The children — there were at least a dozen of them — stood impassive and silent, staring blankly at his forehead like it was a television set. The leader couldn't have been older than twelve, but his eyes were sunken and his yellow teeth were jagged in his dark mouth. He held a dead sparrow against his jacket.
"You look like you might be a cinciut," said the boy, solicitous and hoarse.
"Well, I'm not. I'm from New York." This aroused a groundswell of murmured interest among the children. They conferred secretly among one another with cupped hands and wide-eyed stares.
"Listen," said Eugene. "There was a girl here once, a friend of mine, sitting right here, whom you harassed. Do you remember her? She had reddish hair, pale skin, gray eyes. ."
"With a little scar under the eye?"
"Yes! That's her."
"Ah, the cinciut. We sent her away. Don't worry about her."
"Where?"
"Up in the Carso, where the cinciuts live. There's a small wicked town there. It's our job to protect the city from their kind. Otherwise they'd come down and choke us in our sleep."
One of the children, a skinny little runt who resembled one of Trieste's stray cats, his movements quick with some disease, blew a snot rocket onto the pavement.
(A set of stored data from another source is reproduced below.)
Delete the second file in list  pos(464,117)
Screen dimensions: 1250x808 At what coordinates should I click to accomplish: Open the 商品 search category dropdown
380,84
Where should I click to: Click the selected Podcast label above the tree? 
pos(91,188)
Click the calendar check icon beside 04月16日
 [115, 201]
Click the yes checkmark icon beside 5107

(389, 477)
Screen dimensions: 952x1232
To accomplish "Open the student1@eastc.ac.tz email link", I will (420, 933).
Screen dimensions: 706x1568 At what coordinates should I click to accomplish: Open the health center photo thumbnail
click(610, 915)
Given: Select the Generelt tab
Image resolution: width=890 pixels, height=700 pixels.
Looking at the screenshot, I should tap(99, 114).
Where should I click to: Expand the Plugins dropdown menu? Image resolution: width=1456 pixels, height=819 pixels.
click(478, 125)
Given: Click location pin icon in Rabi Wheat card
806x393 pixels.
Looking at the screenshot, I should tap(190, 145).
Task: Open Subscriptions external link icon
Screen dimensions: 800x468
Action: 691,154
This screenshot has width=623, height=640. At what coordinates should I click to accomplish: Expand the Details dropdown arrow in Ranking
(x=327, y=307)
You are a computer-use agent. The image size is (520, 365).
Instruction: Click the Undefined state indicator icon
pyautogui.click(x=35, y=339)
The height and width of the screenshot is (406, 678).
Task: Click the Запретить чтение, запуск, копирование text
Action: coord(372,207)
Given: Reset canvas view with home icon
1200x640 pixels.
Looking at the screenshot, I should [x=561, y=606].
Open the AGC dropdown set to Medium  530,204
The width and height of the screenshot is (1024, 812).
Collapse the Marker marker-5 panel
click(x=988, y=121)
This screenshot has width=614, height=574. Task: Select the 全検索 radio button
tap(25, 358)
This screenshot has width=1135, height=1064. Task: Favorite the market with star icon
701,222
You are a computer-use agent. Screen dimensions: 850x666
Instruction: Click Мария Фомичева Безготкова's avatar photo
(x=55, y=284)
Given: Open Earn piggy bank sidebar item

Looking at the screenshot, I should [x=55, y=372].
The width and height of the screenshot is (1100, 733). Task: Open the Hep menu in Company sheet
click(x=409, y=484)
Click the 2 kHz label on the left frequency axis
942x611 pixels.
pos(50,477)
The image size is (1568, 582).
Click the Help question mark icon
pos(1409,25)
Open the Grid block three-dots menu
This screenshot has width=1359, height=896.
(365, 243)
"What about the man that was with her?" said Eugene. "Elderly, strong, low voice, very tall—"
"What do you want with her anyway?" said the leader. "If you are really a tourist you should go visit Miramare or the Rivoltella or throw breadcrumbs in the Canal. Buy a whore at La Chiave d'Oro. But leave our demons alone."
"Do you know where I can find the man that was with her?"
"There was no man. Just the girl."
"I heard that a man scared you away."
The children took a step toward him. Eugene took one back toward the seawall, so that his heel was just inches from the water.
"We don't back down from anyone," said the leader, chewing the inside of his cheek. "Especially not touristics."
Eugene decided, after briefly weighing his options, not to fight the ragtag group of gangly, muddied children. Children at that age don't fear getting banged up, so they can be dangerous and unpredictable in a skirmish. They have nothing to lose. That's what Eugene told himself anyway. But just then a high, reedy voice rang out from behind the urchin gang. At first, Eugene couldn't see who it was, since the owner of the voice was shorter than the children.
Frank Lang pushed through the children's ranks, waving his cane like a hatchet, and turned to face them in a trembling rage. The kids spat at Eugene and then, unhurriedly, began to retreat, laughing at the odd little man, sticking out their tongues and lifting up their unscrubbed chins in the Italian gesture of mockery.
Just before the children left the piazza, their hoarse-voiced leader spoke one last time to Eugene:
"Be careful, touristic," he said. "I hope you realize: your little friend here might be one of them too."
Mr. Schmitz finds Rutherford's second letter as soon as he gets home from his monthly meeting of the Committee of Retired Insurance Workers. He immediately sticks it in his pocket to hide it from his wife, even though she undoubtedly must have noticed it when she brought in the mail: it was lying flat on top of the bills, AARP pamphlets, and coupons. Mr. Schmitz walks through the living room and finds Agnes in the bathroom, on her knees beside a bucket of bleach water, the bath faucet running.